Module 2_ 5. Dimensionality reduction and Visualization Flashcards
Name to techniques to perform dimensionality reduction.
PCA and t-SNE
True or False.
By default, a vector is a row vector.
False
Given 2 vectors x1 = [2.2, 4.2] and x2 = [1.2, 3.2].
Calculate x1 + x2 and mean(x̄).
x1 + x2 = [3.4, 7.4]
x̄ = (1/n) Σ xi = (1/n) * (x1 + x2) = [1.7, 3.7]
Explain Feature/Column Normalization.
a1,a2,……..,an ——> n-values of fj
ai’ = (ai-amin)/(amax-amin) —-> ai’ ∈ [0, 1]
amin’ = (amin-amin)/(amax-amin) = 0
amax’ = (amax-amin)/(amax-amin) = 1
a1,a2,……..,an ——> col normalization ——-> a1’,a2’,……..,an’
such that ai’ ∈ [0, 1]
Basically we transform the data and move it into a unit square.
Explain Feature/Column Standardization.
a1,a2,……..,an ——> col standardization ——-> a1’,a2’,……..,an’
such that mean(ai’) = 0 and std-dev(ai’) = 1
Formula:
ai’ = (ai - ā)/δ where ā = mean(ai) and δ = std-dev(ai)
Column Standardization summarization:
1. Moving mean to origin
2. Squishing/expanding such that std-dev for any feature is 1.
Explain covariance of a data matrix.
How to convert 28 X 28 matrix of pixels to a vector?
28 X 28 matrix of pixels —–> ROW FLATTENING —–> Vector (784 X 1)
Explain PCA with 2 examples.
PCA stands for Principal Component Analysis (PCA).
We use PCA for dimensionality reduction.
Eg1.
f1 : blackness of hair
f2 : height
Spread of f2 is high and spread on f1 is minimal.

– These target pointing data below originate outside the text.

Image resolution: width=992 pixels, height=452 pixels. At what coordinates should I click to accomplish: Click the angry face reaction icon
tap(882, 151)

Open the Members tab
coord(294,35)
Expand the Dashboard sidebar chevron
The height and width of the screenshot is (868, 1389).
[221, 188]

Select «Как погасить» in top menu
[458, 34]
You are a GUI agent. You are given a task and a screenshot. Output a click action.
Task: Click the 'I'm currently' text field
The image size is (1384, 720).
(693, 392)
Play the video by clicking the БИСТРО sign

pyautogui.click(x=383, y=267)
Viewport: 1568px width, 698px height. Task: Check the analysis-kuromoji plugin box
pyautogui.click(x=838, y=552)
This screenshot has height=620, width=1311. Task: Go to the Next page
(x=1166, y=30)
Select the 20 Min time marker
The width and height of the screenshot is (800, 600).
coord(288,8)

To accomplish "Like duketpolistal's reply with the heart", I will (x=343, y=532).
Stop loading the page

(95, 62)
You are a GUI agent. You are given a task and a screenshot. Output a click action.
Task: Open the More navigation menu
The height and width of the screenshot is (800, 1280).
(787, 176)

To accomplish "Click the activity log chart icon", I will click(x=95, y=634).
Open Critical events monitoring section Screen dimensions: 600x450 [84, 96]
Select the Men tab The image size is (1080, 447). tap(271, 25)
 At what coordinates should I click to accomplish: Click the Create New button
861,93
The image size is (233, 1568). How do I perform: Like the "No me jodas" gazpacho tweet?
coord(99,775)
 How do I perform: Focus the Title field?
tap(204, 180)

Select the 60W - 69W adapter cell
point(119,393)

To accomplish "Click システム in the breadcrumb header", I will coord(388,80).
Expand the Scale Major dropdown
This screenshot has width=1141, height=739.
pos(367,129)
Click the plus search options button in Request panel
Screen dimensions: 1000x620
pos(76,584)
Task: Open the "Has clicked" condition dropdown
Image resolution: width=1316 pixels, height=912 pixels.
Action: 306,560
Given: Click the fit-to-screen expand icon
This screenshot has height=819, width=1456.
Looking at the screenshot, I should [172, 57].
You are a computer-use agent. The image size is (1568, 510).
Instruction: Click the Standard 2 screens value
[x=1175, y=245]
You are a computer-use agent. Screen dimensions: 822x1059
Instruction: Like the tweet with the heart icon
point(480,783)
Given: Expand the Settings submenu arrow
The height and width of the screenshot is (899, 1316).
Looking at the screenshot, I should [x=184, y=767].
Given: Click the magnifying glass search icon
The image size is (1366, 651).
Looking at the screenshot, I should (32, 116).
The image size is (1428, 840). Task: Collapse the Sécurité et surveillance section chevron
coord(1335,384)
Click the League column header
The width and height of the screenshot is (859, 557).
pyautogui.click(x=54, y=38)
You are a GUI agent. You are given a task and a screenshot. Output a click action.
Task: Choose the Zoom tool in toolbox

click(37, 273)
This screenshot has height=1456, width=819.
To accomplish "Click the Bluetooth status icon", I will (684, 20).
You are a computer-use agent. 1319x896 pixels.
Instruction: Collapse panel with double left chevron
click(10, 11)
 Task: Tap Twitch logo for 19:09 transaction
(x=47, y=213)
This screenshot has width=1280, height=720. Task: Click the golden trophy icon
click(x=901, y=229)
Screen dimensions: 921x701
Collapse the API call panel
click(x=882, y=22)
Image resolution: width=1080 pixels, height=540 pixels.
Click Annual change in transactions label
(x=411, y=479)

If we have to convert this to 1-D, we can consider sjipping f1 since the spread on f1 is minimal.
We should preserve data with maximal spread.
Eg2.
X —-> 2-D dataset. Say its column standardized
i.e. mean{f1} = mean{f2} = 0 and variance{f1} = variance{f2} = 1
Spread on both f1 and f2 is significant.
If we consider f1’ and f2’, spread(f2’) «_space;spread(f1’)
Also, f1’ is perpendicular to f2’
So basically we are rotating f1,f2 by an angle θ s.t. the variance of xi’s projected onto f1’ is maximal and then dropping f2’
Derive the mathematical objective function of PCA?
u1 : unit vector (same direction as f1’)
||u1|| = 1
X —> column standardized
xi’ = projection of xi on u1
= (u1.xi)/||u1||
= u1T.xi
x̄ī’ = u1T.x̄
Find u1 s.t. variance{projection of xi on u1} is maximal
var{u1T.xi} = (1/n) Σ ( u1T.xi - u1T.x̄ )^2
Since X is column standardized, x̄ = [0, 0, 0, …… , 0]
var{u1T.xi} = (1/n) Σ ( u1T.xi )^2
Objective function of PCA —-> max u1 (1/n) Σ ( u1T.xi )^2
s.t. u1Tu1 = 1 = ||u1||^2
Derive the alternative formulation of PCA : Distance minimization?
xi -> di : distance from xi to u1
min u1 Σ di^2
u1 : unit vector
u1Tu1 = 1 = ||u1||^2
di^2 = ||xi^2|| - ( u1T.xi )^2
= xiT.xi - ( u1T.xi )^2
Distance minimization PCA :
min u1 Σ ( xiT.xi - ( u1T.xi )^2 )
s.t. u1Tu1 = 1 = ||u1||^2
Explain Covariance matrix.
Covariance matrix is a square-symmetric matrix with diagonal elements that represent the variance and the non-diagonal components that express covariance.
Sij = Covariance(fi,fj) ; i : 1 -> d ; j : 1 -> d
Covariance(X,Y) = (1/n) Σ (xi - μx) * (yi - μy)
Covariance(X,X) = Variance(X) —-> (1)
Covariance(fi,fj) = Covariance(fj,fi) —-> (2)
Therefore,
Sij = Covariance(fi,fj) = Covariance(fj,fi) = Sji
What are the limitations of PCA?
- When λ1 ~ λ2, the information lost is very high.
eg. sine wave, circular distribution of points, etc. - PCA can be used for dimensionality reduction but cannot be used for visualization.